↓↓↓
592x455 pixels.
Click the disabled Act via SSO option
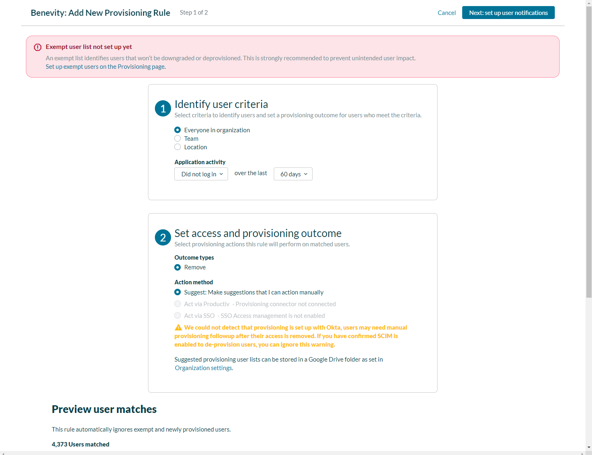coord(178,315)
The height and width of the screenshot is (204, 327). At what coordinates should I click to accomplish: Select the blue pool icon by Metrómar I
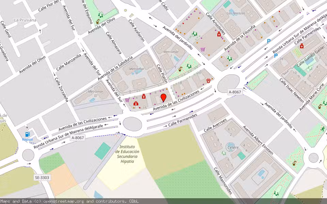(x=176, y=59)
↑↑↑
> [TASK TO COMPLETE]
The material should be returned verbatim, with all images omitted.

> [THE COMPLETED TASK]
592x455 pixels.
Click the disabled Act via SSO option
coord(178,315)
The height and width of the screenshot is (204, 327). At what coordinates should I click to accomplish: Select the blue pool icon by Metrómar I
(x=176, y=59)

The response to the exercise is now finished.